== Description of the task ==
Write out exactly the lines running from the line that includes "Планшеты (91, 897)" to the end of the data, both ends included, and nothing besides.
Data supplied Block Start
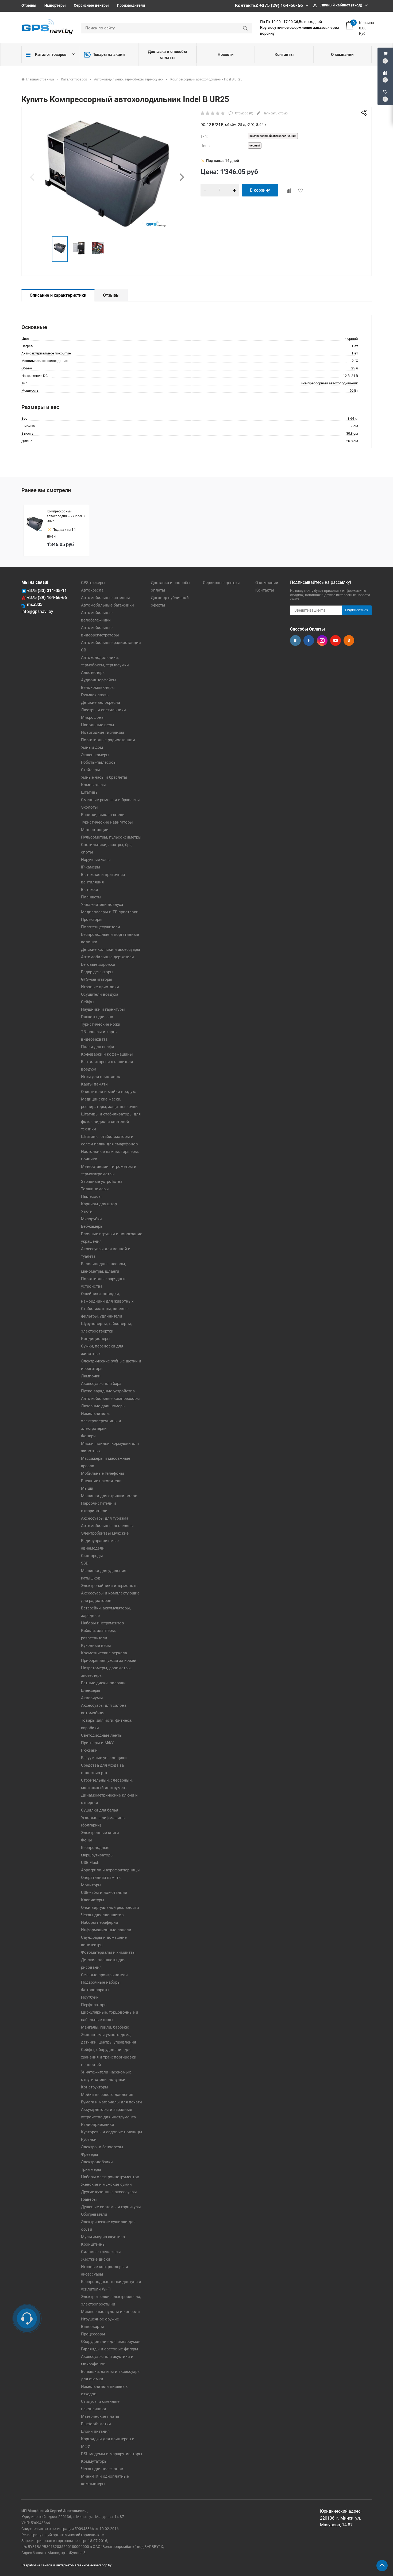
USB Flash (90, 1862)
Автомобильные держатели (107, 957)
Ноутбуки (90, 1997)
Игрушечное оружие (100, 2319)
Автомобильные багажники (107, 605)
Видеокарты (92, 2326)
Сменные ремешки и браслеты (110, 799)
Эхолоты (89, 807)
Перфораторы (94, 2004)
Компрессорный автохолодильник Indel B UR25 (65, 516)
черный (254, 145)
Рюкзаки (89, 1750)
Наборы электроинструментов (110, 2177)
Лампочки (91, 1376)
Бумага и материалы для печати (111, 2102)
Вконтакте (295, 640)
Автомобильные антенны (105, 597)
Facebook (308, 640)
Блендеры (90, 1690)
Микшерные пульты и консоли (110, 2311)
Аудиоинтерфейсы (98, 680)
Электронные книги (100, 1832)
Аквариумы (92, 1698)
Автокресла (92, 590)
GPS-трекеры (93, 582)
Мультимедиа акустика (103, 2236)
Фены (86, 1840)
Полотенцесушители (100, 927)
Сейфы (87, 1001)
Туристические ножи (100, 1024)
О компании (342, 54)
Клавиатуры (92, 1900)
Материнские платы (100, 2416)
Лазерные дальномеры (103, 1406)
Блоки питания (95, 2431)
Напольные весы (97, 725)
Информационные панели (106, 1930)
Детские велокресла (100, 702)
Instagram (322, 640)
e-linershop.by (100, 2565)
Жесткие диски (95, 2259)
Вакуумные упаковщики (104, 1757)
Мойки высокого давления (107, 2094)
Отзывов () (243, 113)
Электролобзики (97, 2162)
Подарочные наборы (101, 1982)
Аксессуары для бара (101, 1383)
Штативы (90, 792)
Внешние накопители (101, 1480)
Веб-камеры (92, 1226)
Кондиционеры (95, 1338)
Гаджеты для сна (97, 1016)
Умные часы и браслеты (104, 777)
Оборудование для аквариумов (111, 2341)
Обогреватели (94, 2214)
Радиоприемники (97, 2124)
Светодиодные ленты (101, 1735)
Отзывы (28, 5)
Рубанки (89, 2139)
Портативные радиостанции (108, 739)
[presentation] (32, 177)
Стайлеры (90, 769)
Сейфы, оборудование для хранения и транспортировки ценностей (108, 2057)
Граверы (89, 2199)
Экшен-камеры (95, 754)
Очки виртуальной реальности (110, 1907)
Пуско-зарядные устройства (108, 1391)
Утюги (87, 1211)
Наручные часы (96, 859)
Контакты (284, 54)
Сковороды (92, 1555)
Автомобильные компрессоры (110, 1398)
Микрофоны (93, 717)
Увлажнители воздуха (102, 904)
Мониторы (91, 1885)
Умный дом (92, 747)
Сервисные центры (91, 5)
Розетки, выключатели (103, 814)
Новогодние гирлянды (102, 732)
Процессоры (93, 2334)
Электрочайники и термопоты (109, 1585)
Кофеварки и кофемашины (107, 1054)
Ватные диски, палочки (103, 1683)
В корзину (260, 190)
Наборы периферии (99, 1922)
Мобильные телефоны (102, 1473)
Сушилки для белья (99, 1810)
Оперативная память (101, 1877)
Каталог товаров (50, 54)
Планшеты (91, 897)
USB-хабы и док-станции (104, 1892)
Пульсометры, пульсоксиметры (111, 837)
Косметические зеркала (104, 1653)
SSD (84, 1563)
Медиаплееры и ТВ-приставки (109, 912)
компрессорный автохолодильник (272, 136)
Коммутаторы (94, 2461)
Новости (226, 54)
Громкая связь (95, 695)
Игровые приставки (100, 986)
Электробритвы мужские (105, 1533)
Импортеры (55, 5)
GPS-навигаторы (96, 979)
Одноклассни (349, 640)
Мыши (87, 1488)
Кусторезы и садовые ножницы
Data supplied Block End
== Written answer ==
Планшеты (91, 897)
USB-хабы и док-станции (104, 1892)
Пульсометры, пульсоксиметры (111, 837)
Косметические зеркала (104, 1653)
SSD (84, 1563)
Медиаплееры и ТВ-приставки (109, 912)
компрессорный автохолодильник (272, 136)
Коммутаторы (94, 2461)
Новости (226, 54)
Громкая связь (95, 695)
Игровые приставки (100, 986)
Электробритвы мужские (105, 1533)
Импортеры (55, 5)
GPS-навигаторы (96, 979)
Одноклассни (349, 640)
Мыши (87, 1488)
Кусторезы и садовые ножницы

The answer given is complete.